Quelle leçon tirer? Simplement que lorsque nous cherchons à anticiper des événements dont nous ne connaissons rien à leur probabilité d’occurrence (et parfois même d’existence!) notre meilleur allié est l’imagination nourrie par l’observation et la détection de signaux faibles!

Ce que nous avons pu observer par contre est que le cumul de situations aux aspirations parfois antagonistes poussent à la création de futurs relevant de “compromis”, simplement car les futurs les plus désirables ne semblent pas compatibles, et cela indépendamment du jugement de valeur ou de moralité de ceux-ci.

Prenons l’exemple de la situation actuelle afin de mieux illustrer les tensions présentes. D’un côté nous sommes à un moment où les imaginaires sont concentrés sur la lutte contre les changements climatiques. De l’autre la résolution d’un conflit ou peut-être plus cyniquement la résolution des effets occasionnés par celui-ci pousse vers l’usage de plus de solutions technologiques. Certainement les deux situations ne sont pas incompatibles, mais considérées indépendamment, les futurs sont plus faciles à imaginer… la complexité de notre civilisation nous ramène par contre à la réalité!

Des souvenirs du futur pour éclairer le présent ?

La prospective ne doit pas être confondue avec la futurologie ou toute autre tentative de prédire l’avenir. Elle se conçoit plutôt comme une articulation rigoureuse entre raison et imagination. En pratique, elle emprunte à différentes disciplines (histoire, philosophie, sociologie, etc.) des concepts, des méthodes et des outils pour développer plusieurs futurs possibles qui peuvent prendre la forme de récits ou scénarios. Lorsque ces récits sont partagés au sein d’une organisation, ils forment la base d’une véritable mémoire des futurs. Fort de cette nouvelle mémoire, de ces souvenirs de futurs possibles, l’individu et l’organisation sont en capacité de percevoir et de faire sens de situations inédites avec une plus grande agilité intellectuelle et organisationnelle, voire peut-être même un plus grand enthousiasme lorsque l’impensable survient.

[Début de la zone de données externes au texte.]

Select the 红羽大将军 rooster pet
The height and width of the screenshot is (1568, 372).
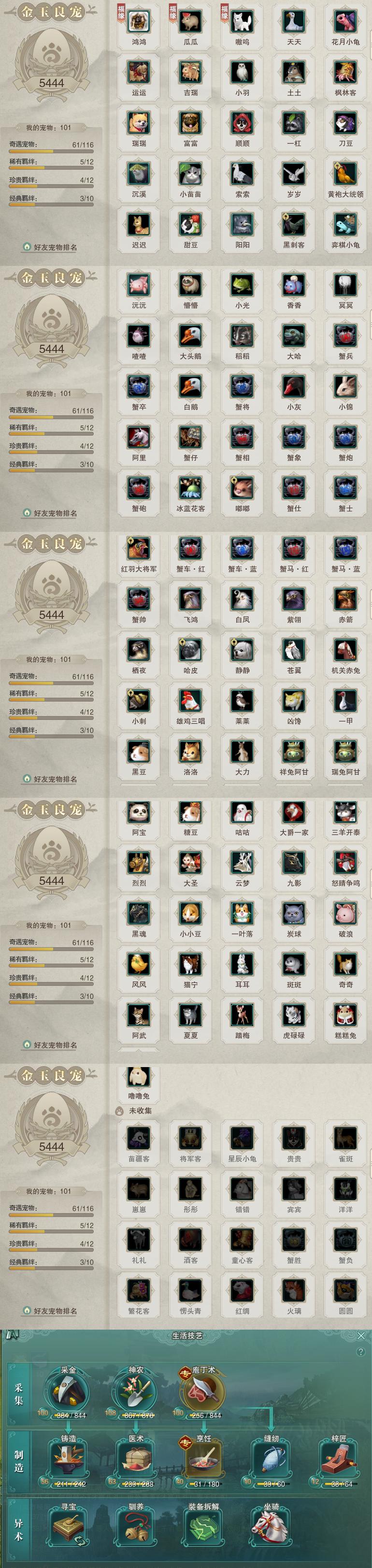pyautogui.click(x=139, y=548)
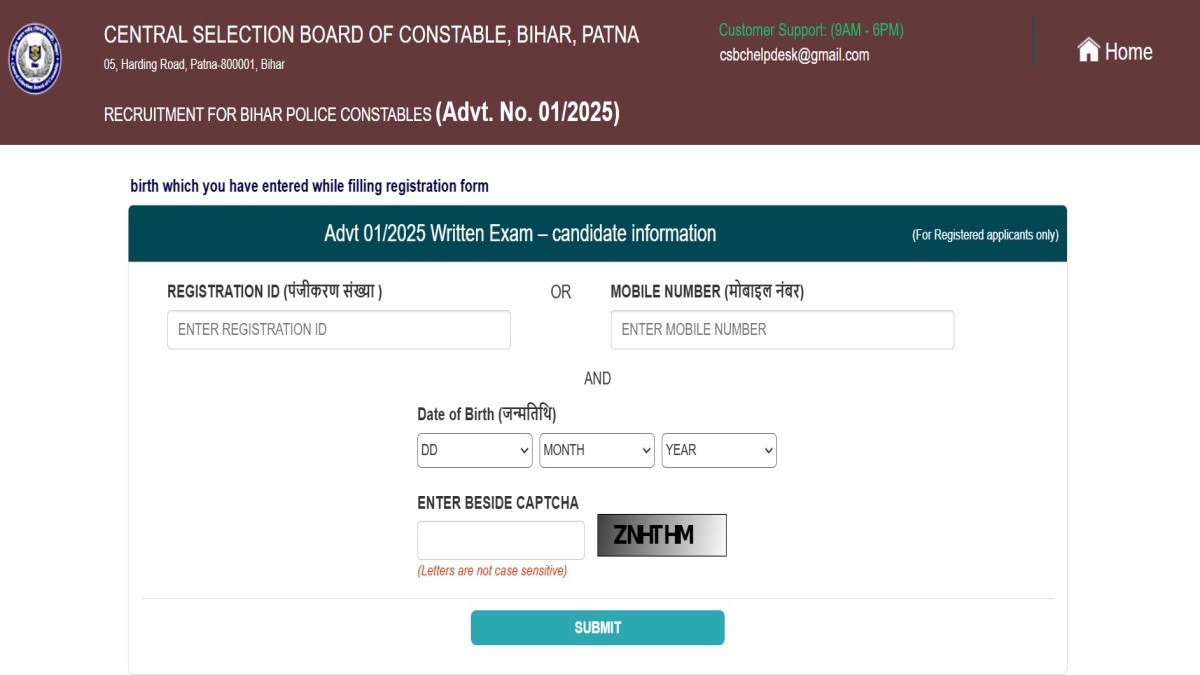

Concluons avec une image. Tandis qu’elle enrichit son rapport au futur en complétant une expertise en prévision d’une attitude prospective, une organisation, qui se pensait et se vivait jusque-là comme un orchestre symphonique où chaque actrice et chaque acteur joue à la perfection sa partition avec, en filigrane, une image très précise du futur “officiel”, celui qui ne manquera pas d’advenir (les prochains mouvements de la pièce qui est en train d’être jouée ; les prochains morceaux que l’orchestre s’apprête à jouer), se mue en un ensemble de jazz, prêt à improviser, à épouser de nouveaux rythmes et à imaginer chemin faisant une nouvelle dynamique.